# U.S. targets al Qaeda suspects in Somalia, Pentagon official says



## Trinity (8 Jan 2007)

taken from CNN...  just announced on CNN tv and internet media

http://www.cnn.com/2007/WORLD/africa/01/08/somalia.strike/index.html


> WASHINGTON (CNN) -- A U.S. aerial gunship has attacked suspected al Qaeda targets in southern Somalia, a senior Pentagon official said Monday.
> 
> The AC-130 flew its mission within the last 24 hours, the official told CNN. The operation was launched based on intelligence that al Qaeda operatives were in that location, but there was no immediate indication of how successful the strike had been.
> 
> Additionally, the official said, the aircraft carrier USS Dwight D. Eisenhower has moved within striking distance of Somalia, but its jets have not been put to use.


----------



## midget-boyd91 (8 Jan 2007)

The U.S declared war against al Qaeda after 9/11. They hide in Somalia which is in an AO of part of OEF which is part of the original war on terrosm. I say good, there should be no place that these "scumbags" as Hillier put it so accurately to hide. Especially if they are the individuals responsible for previous attacks.


----------



## Bruce Monkhouse (8 Jan 2007)

http://www.cbc.ca/world/story/2007/01/08/somalia-alqaeda.html

U.S. attacks al-Qaeda suspects in Somalia: reports
Last Updated: Monday, January 8, 2007 | 9:56 PM ET 
CBC News 
The U.S. military has launched an air strike against suspected members of al-Qaeda in Somalia, according to reports.

CBS reported Monday that an Air Force AC-130 gunship led the attack against the site at the southern tip of Somalia.
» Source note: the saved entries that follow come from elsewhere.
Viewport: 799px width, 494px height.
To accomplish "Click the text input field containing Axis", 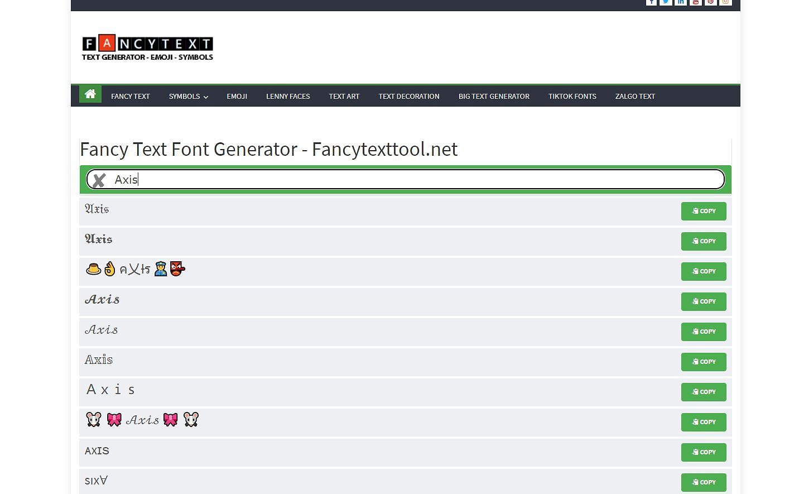I will click(x=413, y=180).
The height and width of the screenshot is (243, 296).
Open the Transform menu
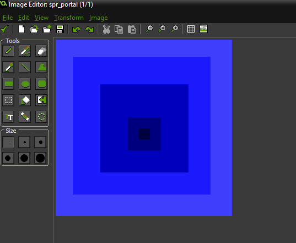pyautogui.click(x=69, y=18)
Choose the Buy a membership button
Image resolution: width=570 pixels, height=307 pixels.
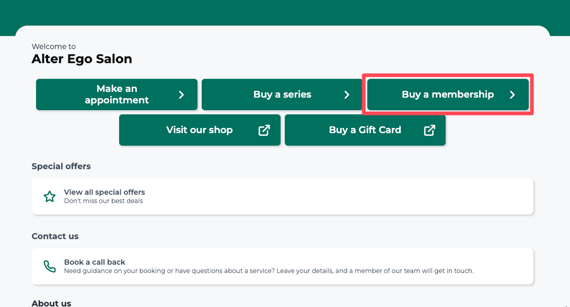448,95
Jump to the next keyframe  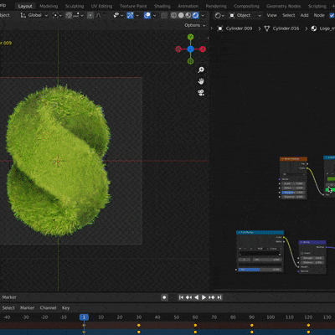[212, 297]
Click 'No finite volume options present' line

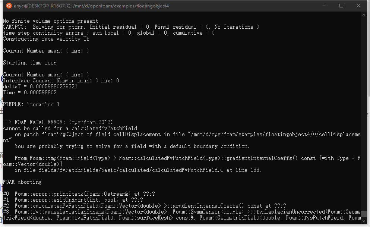click(51, 21)
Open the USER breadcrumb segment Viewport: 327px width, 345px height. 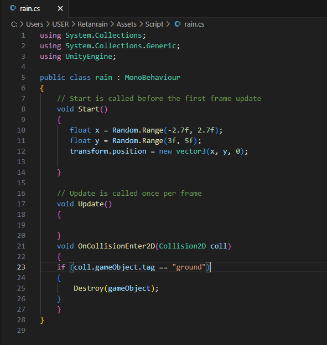[x=60, y=24]
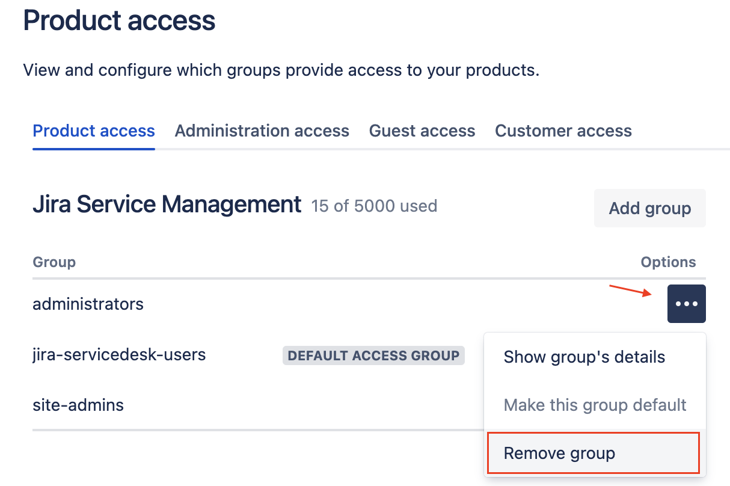The width and height of the screenshot is (730, 486).
Task: Click the Options column header
Action: tap(668, 262)
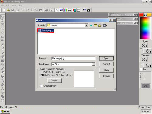
Task: Open the File menu
Action: tap(2, 5)
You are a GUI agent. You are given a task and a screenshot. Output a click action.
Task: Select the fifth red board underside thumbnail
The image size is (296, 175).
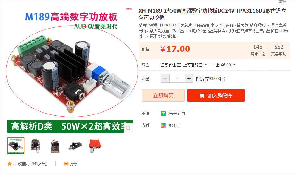tap(95, 146)
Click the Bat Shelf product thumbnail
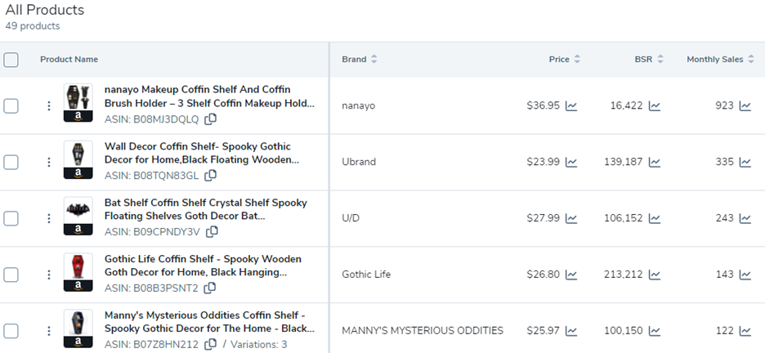Image resolution: width=765 pixels, height=353 pixels. [x=78, y=216]
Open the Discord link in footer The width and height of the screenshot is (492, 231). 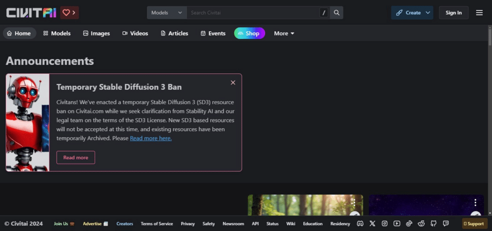(360, 223)
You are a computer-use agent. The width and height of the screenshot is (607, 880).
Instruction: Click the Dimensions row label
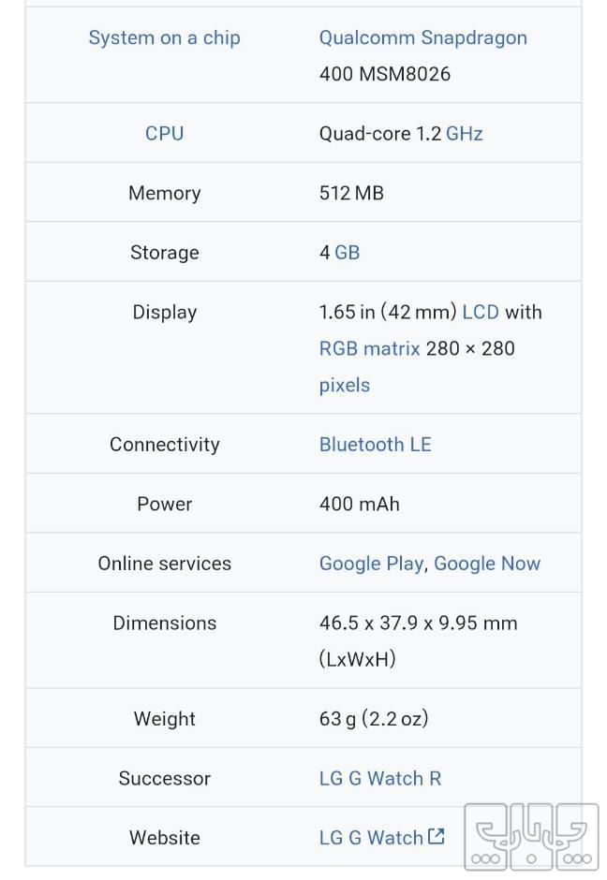(164, 623)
The gunship flew from its base in Djibouti down to the southern tip of Somalia.

The targets included the senior al-Qaeda leader in East Africa, and an al-Qaeda operative wanted for his involvement in the 1998 bombings of the American embassies in Kenya and Tanzania.

They are both also believed responsible for a 2002 attack on Israeli tourists in Kenya and an attempt to shoot down an Israeli aircraft the same day, NBC News reported.
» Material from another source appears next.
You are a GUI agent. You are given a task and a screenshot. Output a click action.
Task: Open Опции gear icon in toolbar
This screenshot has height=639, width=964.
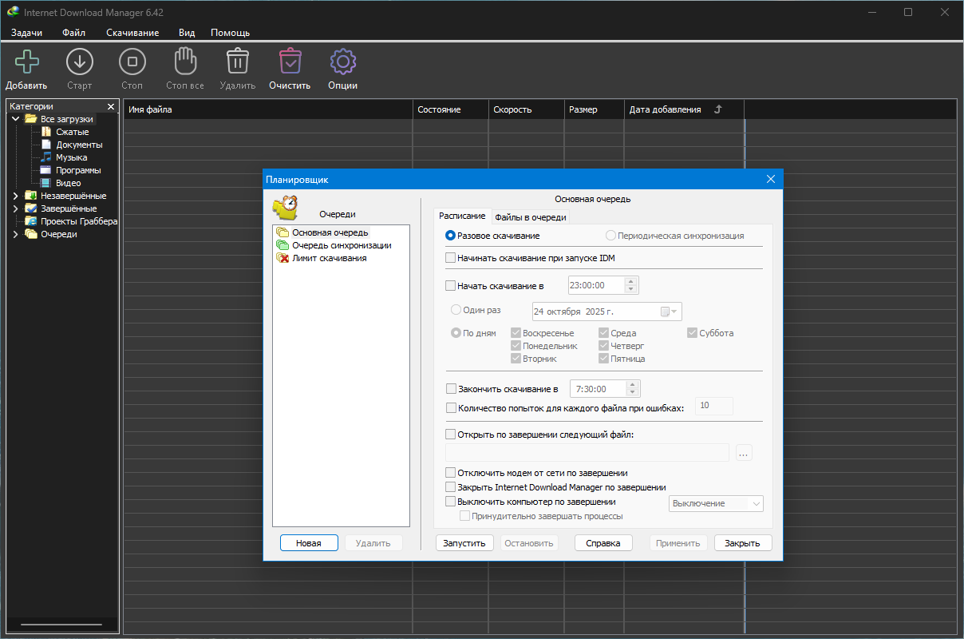(342, 62)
There was no confirmation that either of the al-Qaeda targets had been killed in the strike.

U.S. officials say that the United States received assurances from both the Ethiopian and Somalian governments in the last two weeks that, should they obtain intelligence concerning the whereabouts of the al-Qaeda operatives, they would pass it on to the United States, NBC News reported.

The AC-130 gunship is capable of firing thousands of rounds per second, and sources say many bodies were seen on the ground after the strike, but there is as of yet, no confirmation of the identities, CBS reported.

With files from the Associated Press 

_I found the highlighted parts very interesting........if true than this is a very good thing._


----------



## Dogboy (9 Jan 2007)

the gov. in exile not the Islamic Courts who where in control of the contry.
the problem is now it will look like the US is backing one side in a internal civil war (ya another one )


----------



## The Bread Guy (9 Jan 2007)

Few more tidbits.....

Associated Press

Agence France Presse

Reuters

BBC Online

Voice of America


----------



## Edward Campbell (9 Jan 2007)

Bruce Monkhouse said:
			
		

> http://www.cbc.ca/world/story/2007/01/08/somalia-alqaeda.html
> 
> U.S. attacks al-Qaeda suspects in Somalia: reports
> Last Updated: Monday, January 8, 2007 | 9:56 PM ET
> ...



I would agree, except for Rule 1, here: http://forums.army.ca/forums/threads/55542/post-507824.html#msg507824

I suspect the 'assurances' were uttered in English and not a single soul in either the Ethiopian or Somali governments has any intention of ever living up to them.


----------



## MarkOttawa (9 Jan 2007)

America’s Boots on the Ground in Somalia
_PajamasMedia_, Jan. 9 
http://www.pajamasmedia.com/2007/01/americas_boots_on_the_ground_i.php



> The al-Qaeda affiliated Islamic Courts Union’s surprisingly rapid retreat in the face of Ethiopia’s military campaign in Somalia has puzzled many observers. How could the Ethiopians roll up the jihadists so quickly? Pajamas Media has learned that one significant factor is that U.S. air and ground forces covertly aided the Ethiopian military since its intervention began on Christmas day.
> 
> U.S. ground forces have been active in Somalia from the start, a senior military intelligence officer confirmed. “In fact,” he said, “they were part of the first group in.”..
> 
> Pajamas Media previously reported that Ethiopia’s use of helicopter gunships capable of targeting the Islamic Courts Union’s ground forces was a decisive factor in the army-to-army fighting against the ICU. A senior military intelligence source says that some of the gunships earlier described as Ethiopian were in fact U.S. aircraft. This has been confirmed by Dahir Jibreel, the transitional government’s permanent secretary in charge of international cooperation, who said that U.S. planes and helicopters with their markings obscured have been striking targets since December 25...



Via _Counterterrorism Blog_.
http://counterterrorismblog.org/2007/01/americas_boots_on_the_ground_i.php

Mark
Ottawa


----------



## tomahawk6 (9 Jan 2007)

Evidently citizens from a number of countries turned jihadi have been killed.

http://www.guardian.co.uk/uklatest/story/0,,-6332782,00.html



> "Photographs have been taken and passports from different countries have been collected. The Kenyans are holding Eritrean and Canadian passport holders. We have injured people coming from Yemen, Pakistan, Sudan, the United Kingdom."


----------



## geo (9 Jan 2007)

From my perspective, both the Somalian, Ethiopian & Kenyan govt's have any desire to meet, greet & make comfortable members of AQ or the radical Islamic Courts.  The more the US can knock-off is just icing on the cake.  All local govt's can deny having ever inked an agreement with the US and the world has been made a safer place by the "retirement" of some radicals.

PRICELESS!


----------